Heschel died a few months later on December 23, 1972. But he lived to see and help usher in what he surely knew was one of the most prophetic moments in American history.

His timeless study, The Prophets, was published in late 1962, and it ushered out the soothing spiritual happy talk of the ‘50s. The Polish-born mystic wrote admiringly that the biblical prophet is “strange, one-sided, an unbearable extremist.” Hypersensitive to social injustice, the prophet reminds us that “few are guilty, but all are responsible,” Heschel declared.

The book was read widely in civil rights circles. In his 1963 “I Have a Dream Speech,” the Rev. Dr. Martin Luther King Jr. echoed the prophet Amos—“Let justice roll down like waters and righteousness like a might stream.” King used a translation barely known at the time but common today—Heschel’s translation. The standard rendering had been “judgment” rather than “justice.”

King and Heschel had first met in January of that year at a conference on religion and race, in Chicago, and the two became fast friends. In 1965, they and others locked arms in the first row of the march from Selma to Montgomery—a lasting image of that whole struggle. Afterward, Heschel remarked, “I felt like my legs were praying.”

By then, with his surfeit of white, wavy hair and his conspicuous white beard, Heschel looked as well as sounded the part of an Old Testament prophet. And within a year he was waging prophesy on another front, as co-leader of Clergy Concerned About Vietnam, a collection of kindred spirits emanating from New York City, where Heschel taught at the Jewish Theology Seminary.

This prophetic club included, among others, the otherworldly Jesuit priest Daniel Berrigan and the swashbuckling liberal Protestant minister William Sloane Coffin, and the group persuaded King to ramp up his antiwar activism. Heschel struck the spiritual high notes when he preached at a 1968 mobilization in Washington about “the agony of God in Vietnam.” He declared: “God’s voice is shaking heaven and earth, and man does not hear the faintest sound.”

Devolving Prophecy

In the late ‘60s, young radicals imitated this style of prophetic denunciation; leaders of the secular New Left often spoke self-referentially of a “prophetic minority.” The counter-cultural stance took on a conservative hue in the late ‘70s, with the ascending religious New Right. Fundamentalist leader Jerry Falwell often credited King with his conversion to a political and confrontational faith.

In a way, much of politics today has gone prophetic. The vilification of one’s opponents, the overstatements about a “war on religion” or a “war on women,” the jeremiads against the one percent or the 47 percent, have come to be expected. (Outside of the religious right, it is largely in secular politics that one sees this skewing of prophetic discourse.) Do we really need more prophets uttering their “strange certainties” and speaking “one octave too high,” as Heschel affectionately wrote of the biblical prophets?

The rabbi would say yes, but he’d have in mind a different prophetic style.

He, King, and company usually found a way to join prophecy with civility, denunciation with doubt.
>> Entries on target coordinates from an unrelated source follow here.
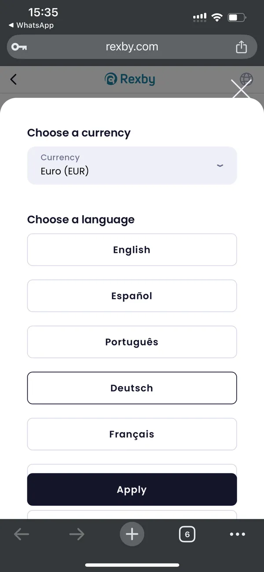Click the currency dropdown chevron arrow
The image size is (264, 572).
tap(220, 166)
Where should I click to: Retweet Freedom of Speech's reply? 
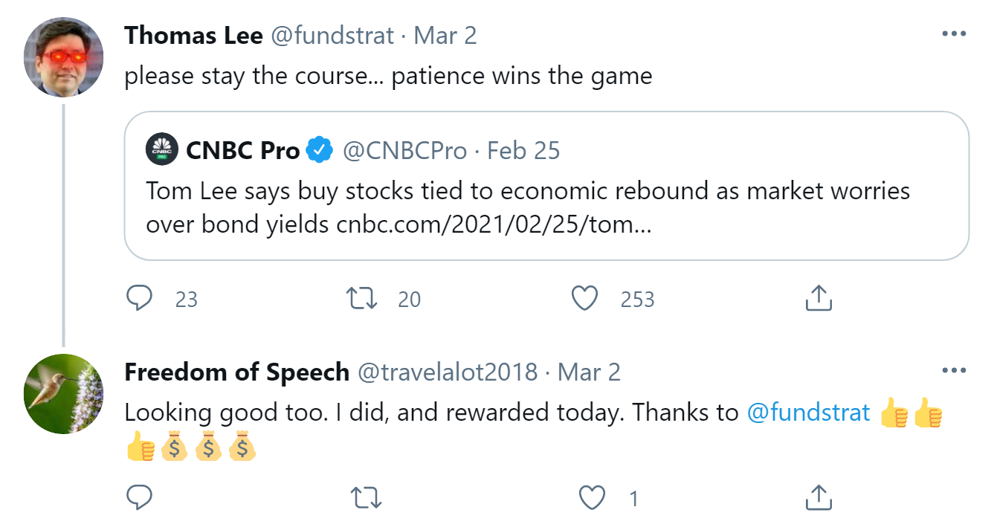364,497
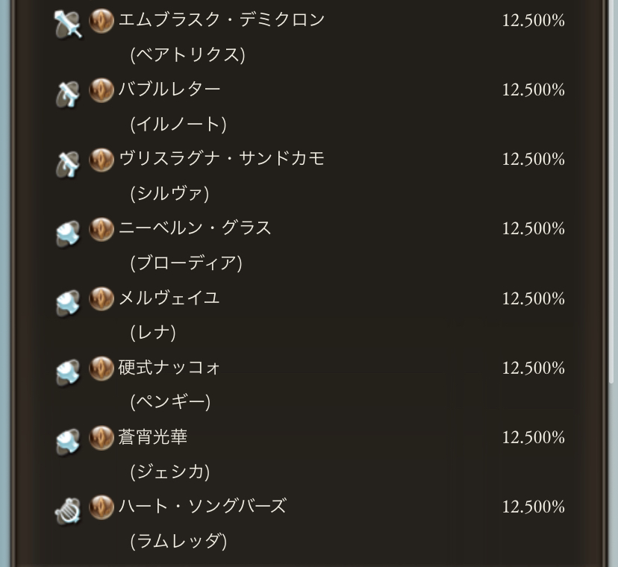Click the character name (イルノート)

pyautogui.click(x=178, y=124)
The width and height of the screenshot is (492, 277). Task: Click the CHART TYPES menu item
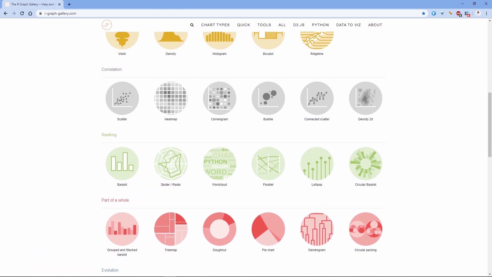click(x=215, y=25)
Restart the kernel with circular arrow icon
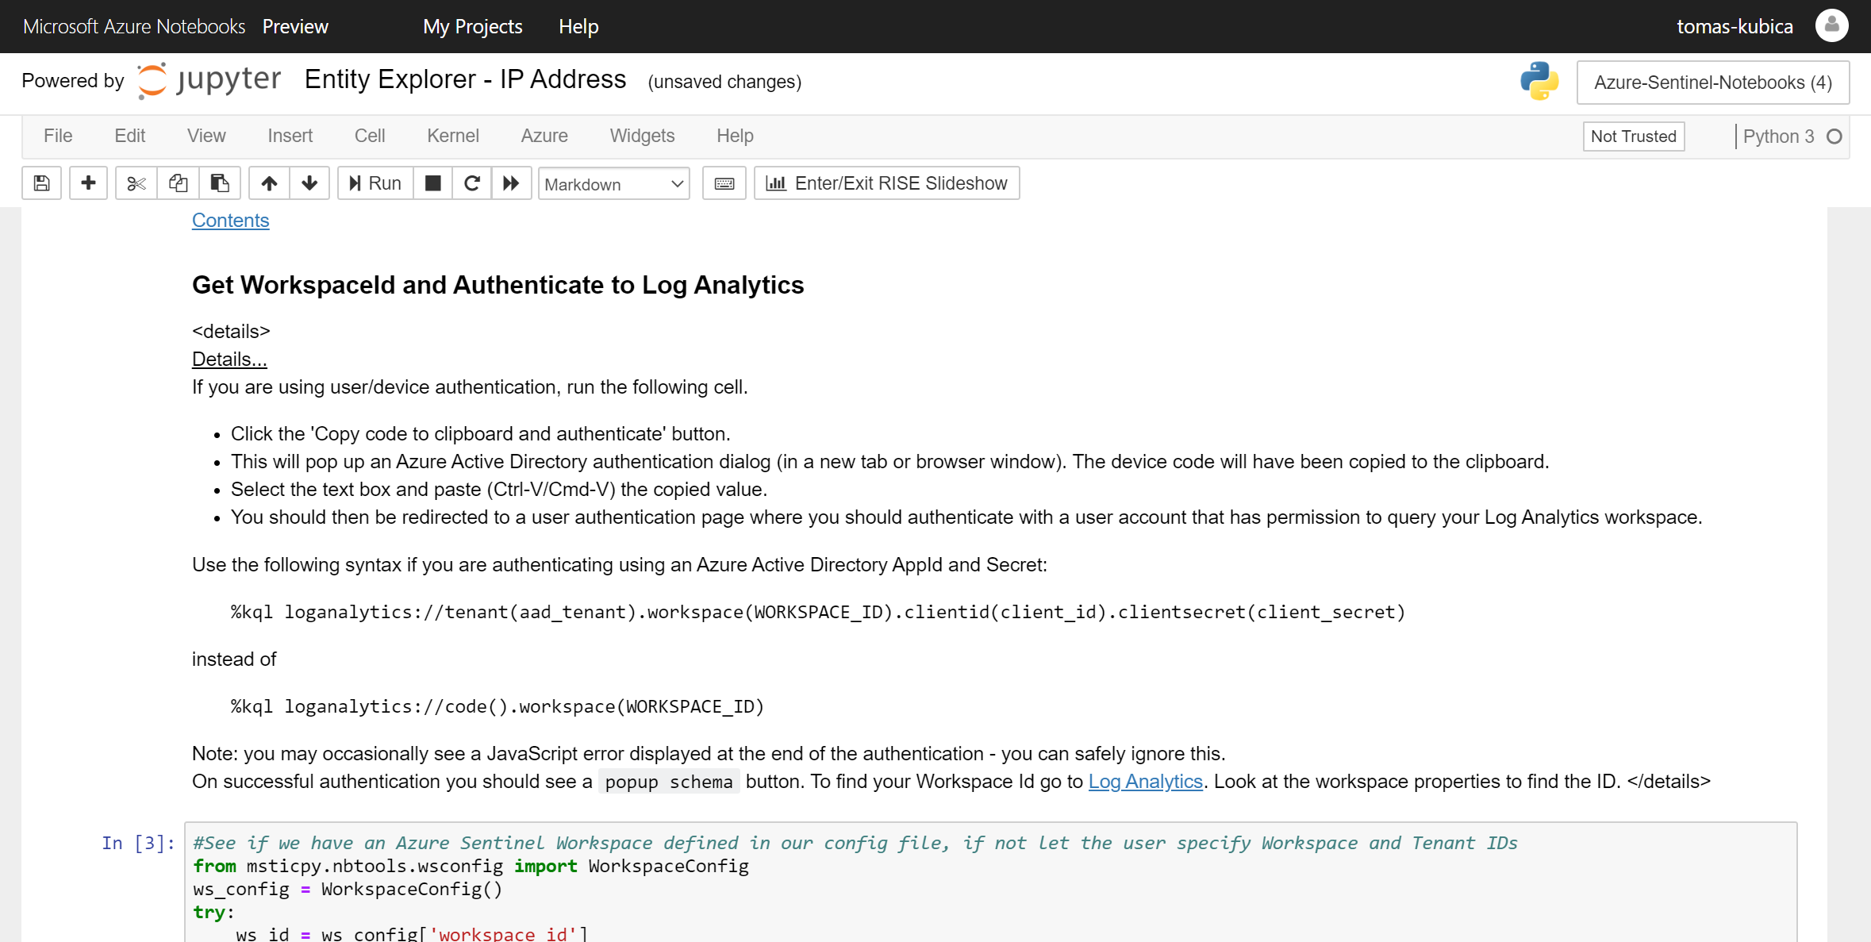 point(472,183)
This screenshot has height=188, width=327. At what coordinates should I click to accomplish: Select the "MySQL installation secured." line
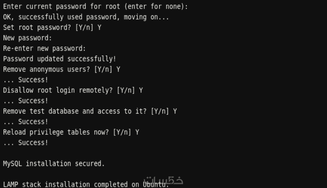coord(54,164)
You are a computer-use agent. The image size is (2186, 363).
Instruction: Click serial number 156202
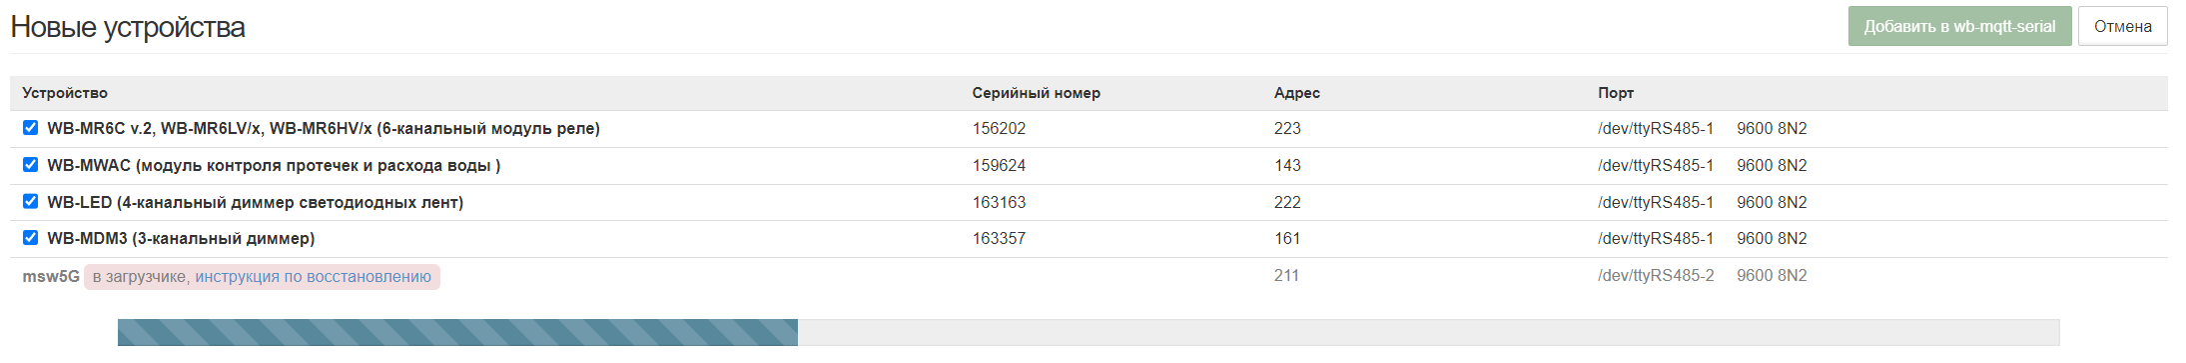coord(999,128)
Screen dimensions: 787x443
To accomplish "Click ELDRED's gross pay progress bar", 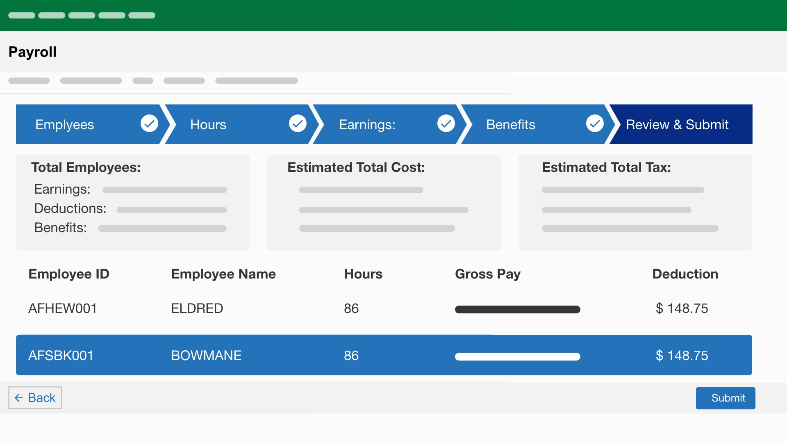I will (517, 309).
This isn’t like walking and chewing gum at the same time. It’s much harder. Heschel said in his old-world way (as related by his biographer, Edward K. Kaplan), “Better to throw oneself alive into a burning furnace than to embarrass a human being in public.” King, in his Letter from Birmingham Jail, pleaded with his white-clergy critics to forgive him “if I have said anything that overstates the truth.”

They did sail over the top at times, as when King, appearing with Heschel at Manhattan’s Riverside Church in 1967, branded America “the greatest purveyor of violence in the world today.” But that’s what prophets do. In their realm, unreasonableness is no vice, particularly when seeking to “strengthen the weak hands,” as the prophet Isaiah said in regard to the lowly and oppressed.